ICC II clearly is good news for the transmission industry and for renewable power interests. If the case had fulfilled the putative promise of ICC to impose a stricter standard for allocating the costs of new transmission investments among the users of the affected regional grid, it might have added significantly to what are already often daunting hurdles to the completion of high-voltage transmission projects. Still, even with its general endorsement of the prevailing view that all network improvements inherently benefit all users to some degree, ICC II does not necessarily remove all cost allocation obstacles for transmission developers. The Seventh Circuit’s decisions together still offer a challenge to those who advocate socialization of the costs of high-voltage transmission projects.
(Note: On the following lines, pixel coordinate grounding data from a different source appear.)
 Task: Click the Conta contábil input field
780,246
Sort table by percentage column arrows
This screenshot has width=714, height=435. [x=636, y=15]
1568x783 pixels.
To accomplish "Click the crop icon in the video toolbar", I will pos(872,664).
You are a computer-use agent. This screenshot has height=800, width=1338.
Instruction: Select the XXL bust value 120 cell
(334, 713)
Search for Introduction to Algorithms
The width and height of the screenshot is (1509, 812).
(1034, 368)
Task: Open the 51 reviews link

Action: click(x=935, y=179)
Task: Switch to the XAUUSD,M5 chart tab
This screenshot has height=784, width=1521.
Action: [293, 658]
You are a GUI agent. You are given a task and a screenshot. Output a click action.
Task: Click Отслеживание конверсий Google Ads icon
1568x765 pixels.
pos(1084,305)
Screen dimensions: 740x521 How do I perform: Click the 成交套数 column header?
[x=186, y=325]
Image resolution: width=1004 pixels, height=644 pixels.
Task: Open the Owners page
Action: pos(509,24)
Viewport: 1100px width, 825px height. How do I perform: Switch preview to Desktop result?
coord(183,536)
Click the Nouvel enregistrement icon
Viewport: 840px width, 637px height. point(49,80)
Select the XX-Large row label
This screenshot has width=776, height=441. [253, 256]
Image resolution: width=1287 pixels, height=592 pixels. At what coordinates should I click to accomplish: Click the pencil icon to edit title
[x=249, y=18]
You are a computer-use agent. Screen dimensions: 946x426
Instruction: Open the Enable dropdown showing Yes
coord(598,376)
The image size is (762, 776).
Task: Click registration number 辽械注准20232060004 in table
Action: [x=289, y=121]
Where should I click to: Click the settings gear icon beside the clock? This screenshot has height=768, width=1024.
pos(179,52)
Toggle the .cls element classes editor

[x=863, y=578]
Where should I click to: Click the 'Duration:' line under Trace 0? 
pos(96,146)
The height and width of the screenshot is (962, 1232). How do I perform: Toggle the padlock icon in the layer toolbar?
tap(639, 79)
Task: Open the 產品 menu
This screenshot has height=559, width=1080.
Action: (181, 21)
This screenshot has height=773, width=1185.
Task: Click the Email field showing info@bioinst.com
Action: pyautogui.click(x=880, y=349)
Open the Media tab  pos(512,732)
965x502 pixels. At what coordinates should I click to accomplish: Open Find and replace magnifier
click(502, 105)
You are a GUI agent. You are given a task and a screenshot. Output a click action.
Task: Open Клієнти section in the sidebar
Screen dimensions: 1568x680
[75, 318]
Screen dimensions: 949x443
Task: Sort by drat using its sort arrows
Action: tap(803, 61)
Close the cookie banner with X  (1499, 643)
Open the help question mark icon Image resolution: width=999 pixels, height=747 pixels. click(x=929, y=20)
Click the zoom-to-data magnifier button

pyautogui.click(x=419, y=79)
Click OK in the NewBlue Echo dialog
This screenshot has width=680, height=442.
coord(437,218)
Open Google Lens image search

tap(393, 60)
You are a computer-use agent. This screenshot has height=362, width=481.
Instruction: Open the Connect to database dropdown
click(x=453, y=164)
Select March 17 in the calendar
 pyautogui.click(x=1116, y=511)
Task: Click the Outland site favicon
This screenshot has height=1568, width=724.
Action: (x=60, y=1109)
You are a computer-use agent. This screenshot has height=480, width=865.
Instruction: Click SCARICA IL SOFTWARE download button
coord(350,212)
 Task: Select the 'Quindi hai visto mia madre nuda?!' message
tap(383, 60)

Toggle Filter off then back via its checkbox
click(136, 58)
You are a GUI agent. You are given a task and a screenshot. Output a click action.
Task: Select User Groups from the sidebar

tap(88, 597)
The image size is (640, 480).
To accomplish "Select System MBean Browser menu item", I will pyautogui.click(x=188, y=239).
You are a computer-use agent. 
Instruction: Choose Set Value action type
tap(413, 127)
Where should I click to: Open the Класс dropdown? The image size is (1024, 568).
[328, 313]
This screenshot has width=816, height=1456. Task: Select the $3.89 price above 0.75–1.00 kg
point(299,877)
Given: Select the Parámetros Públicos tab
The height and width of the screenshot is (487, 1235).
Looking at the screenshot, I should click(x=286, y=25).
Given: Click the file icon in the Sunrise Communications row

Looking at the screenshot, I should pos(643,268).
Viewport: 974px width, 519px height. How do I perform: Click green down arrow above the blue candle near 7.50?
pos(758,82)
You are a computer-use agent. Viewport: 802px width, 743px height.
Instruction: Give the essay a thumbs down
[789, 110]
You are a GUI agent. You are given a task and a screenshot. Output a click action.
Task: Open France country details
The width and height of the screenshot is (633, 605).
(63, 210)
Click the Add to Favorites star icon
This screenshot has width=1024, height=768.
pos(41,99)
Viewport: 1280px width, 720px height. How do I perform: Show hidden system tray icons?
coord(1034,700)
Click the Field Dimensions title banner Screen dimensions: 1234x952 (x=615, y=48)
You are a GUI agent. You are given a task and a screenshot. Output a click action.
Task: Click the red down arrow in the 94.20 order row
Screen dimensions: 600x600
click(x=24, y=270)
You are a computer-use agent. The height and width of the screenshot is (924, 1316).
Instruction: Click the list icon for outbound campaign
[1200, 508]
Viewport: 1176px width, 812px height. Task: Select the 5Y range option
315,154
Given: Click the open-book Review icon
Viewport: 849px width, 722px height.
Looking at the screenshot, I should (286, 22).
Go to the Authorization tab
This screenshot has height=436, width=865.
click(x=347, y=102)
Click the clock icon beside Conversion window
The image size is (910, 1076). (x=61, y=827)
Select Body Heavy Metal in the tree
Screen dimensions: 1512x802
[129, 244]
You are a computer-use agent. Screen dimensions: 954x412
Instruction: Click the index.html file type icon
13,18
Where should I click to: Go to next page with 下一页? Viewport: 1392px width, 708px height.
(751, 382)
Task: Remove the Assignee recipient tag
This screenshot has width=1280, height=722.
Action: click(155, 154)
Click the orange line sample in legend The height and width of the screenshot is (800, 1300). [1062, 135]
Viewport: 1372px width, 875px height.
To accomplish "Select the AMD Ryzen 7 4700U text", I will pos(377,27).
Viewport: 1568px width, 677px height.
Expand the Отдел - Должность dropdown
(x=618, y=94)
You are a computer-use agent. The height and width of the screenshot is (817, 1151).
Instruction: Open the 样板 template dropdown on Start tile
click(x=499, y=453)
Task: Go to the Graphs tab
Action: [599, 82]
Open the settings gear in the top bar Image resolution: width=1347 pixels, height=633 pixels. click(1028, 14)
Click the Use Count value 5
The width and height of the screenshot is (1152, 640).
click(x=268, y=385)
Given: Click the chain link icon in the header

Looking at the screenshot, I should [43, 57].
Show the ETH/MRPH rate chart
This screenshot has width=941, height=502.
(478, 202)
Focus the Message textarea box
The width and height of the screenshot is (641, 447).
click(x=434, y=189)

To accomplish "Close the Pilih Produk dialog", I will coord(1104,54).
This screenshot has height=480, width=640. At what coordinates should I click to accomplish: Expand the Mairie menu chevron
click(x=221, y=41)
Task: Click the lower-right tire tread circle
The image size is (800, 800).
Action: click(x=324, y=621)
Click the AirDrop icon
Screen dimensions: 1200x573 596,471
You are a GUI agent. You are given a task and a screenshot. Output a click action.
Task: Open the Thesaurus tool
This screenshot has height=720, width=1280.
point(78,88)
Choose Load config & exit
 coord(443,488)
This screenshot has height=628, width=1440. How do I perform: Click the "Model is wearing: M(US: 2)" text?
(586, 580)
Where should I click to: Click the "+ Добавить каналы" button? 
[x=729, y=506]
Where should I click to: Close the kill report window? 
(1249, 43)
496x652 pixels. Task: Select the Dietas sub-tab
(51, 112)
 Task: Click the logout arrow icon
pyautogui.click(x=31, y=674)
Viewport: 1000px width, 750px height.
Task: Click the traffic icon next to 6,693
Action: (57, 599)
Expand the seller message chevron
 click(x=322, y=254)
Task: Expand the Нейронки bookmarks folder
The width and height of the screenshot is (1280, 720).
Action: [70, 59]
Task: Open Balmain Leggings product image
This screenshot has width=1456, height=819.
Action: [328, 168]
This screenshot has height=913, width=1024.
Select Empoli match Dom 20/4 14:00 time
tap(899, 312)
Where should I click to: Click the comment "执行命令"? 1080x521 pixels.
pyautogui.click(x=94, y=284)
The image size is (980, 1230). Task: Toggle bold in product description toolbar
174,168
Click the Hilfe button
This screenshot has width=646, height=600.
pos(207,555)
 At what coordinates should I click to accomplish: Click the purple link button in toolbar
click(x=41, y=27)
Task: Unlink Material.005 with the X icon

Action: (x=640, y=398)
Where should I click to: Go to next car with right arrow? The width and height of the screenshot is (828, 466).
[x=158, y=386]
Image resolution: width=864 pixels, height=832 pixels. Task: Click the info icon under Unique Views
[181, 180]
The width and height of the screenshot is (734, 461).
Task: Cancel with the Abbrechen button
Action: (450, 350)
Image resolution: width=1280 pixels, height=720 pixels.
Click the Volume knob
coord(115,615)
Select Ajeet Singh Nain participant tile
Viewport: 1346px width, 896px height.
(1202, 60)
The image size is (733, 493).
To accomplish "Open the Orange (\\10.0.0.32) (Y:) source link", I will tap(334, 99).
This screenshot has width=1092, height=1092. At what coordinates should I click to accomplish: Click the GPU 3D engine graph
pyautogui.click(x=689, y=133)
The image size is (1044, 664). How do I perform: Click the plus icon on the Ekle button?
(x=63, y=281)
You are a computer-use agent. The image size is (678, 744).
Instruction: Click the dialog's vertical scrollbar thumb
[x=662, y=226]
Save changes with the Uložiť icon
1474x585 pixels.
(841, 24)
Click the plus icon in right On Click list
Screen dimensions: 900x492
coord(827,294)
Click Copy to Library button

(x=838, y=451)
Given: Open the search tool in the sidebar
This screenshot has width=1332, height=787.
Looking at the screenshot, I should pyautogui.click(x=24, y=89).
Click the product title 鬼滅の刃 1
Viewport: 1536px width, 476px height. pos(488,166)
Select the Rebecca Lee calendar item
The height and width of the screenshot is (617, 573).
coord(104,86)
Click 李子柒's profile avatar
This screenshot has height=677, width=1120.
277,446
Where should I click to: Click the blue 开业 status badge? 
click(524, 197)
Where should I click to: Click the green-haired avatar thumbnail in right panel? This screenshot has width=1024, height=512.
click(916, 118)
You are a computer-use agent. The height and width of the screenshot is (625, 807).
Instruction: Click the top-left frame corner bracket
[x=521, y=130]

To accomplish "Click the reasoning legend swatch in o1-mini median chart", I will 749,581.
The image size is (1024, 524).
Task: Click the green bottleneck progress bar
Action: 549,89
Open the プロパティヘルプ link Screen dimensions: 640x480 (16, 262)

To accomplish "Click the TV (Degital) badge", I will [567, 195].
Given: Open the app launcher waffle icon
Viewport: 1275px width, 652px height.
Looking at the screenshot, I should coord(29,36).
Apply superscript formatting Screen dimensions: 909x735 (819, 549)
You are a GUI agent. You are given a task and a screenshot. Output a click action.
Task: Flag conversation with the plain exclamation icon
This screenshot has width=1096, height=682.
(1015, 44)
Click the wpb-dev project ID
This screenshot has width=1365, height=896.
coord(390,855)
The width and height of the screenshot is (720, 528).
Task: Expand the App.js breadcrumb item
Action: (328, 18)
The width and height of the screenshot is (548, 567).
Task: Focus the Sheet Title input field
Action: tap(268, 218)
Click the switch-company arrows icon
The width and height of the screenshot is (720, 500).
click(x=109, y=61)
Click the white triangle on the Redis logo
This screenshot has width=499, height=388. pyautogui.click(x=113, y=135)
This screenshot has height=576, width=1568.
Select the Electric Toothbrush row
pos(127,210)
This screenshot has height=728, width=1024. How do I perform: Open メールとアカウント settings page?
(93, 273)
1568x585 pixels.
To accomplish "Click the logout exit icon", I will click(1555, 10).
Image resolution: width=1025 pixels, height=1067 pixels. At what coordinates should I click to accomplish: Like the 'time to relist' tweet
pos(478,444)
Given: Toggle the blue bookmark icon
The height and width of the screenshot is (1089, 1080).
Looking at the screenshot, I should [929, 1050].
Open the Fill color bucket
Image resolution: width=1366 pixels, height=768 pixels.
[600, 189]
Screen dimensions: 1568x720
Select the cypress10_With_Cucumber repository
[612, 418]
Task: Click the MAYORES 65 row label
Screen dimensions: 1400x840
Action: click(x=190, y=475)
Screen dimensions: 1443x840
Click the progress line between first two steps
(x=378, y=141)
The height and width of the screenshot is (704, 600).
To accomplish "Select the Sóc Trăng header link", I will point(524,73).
Such system-wide allocations can be lawful, but those who support them have to document, and have to quantify to the extent reasonably feasible, at least some of the benefits of such projects throughout the region whose ratepayers would pay for the facilities in question.
Establishing how to satisfy this standard is crucial. Though transmission remains a relatively small portion of the delivered cost of electricity to consumers, enormous capital investments are needed to modify the grid for 21st century flow patterns and to ensure continuing compliance with reliability requirements. The Edison Electric Institute (EEI) forecasts that transmission investment by investor-owned utilities for 2013 alone will surpass $15 billion, and will be approximately $51.1 billion through 2023.31 Much of the new high-voltage transmission that has been built or planned is in ISO/RTO regions. For example, according to The Brattle Group, Inc., an economic consultancy, approximately $30 billion in projects have already been approved in the transmission plans of RTOs.32 That is not by coincidence. ISOs and RTOs generally have more robust regional planning processes than other transmission providers, and have established more transparent rules governing cost allocation for new transmission facilities.33
Achieving large-scale penetration of renewable generation, however, will mean a lot more new transmission than is already promised. Such facilities will be needed not only to meet the renewable portfolio standards or goals (RPS) that 37 states and the District of Columbia34 already have enacted, but to transport energy to load centers from the remote locations that offer the best sites for wind and central station solar generation.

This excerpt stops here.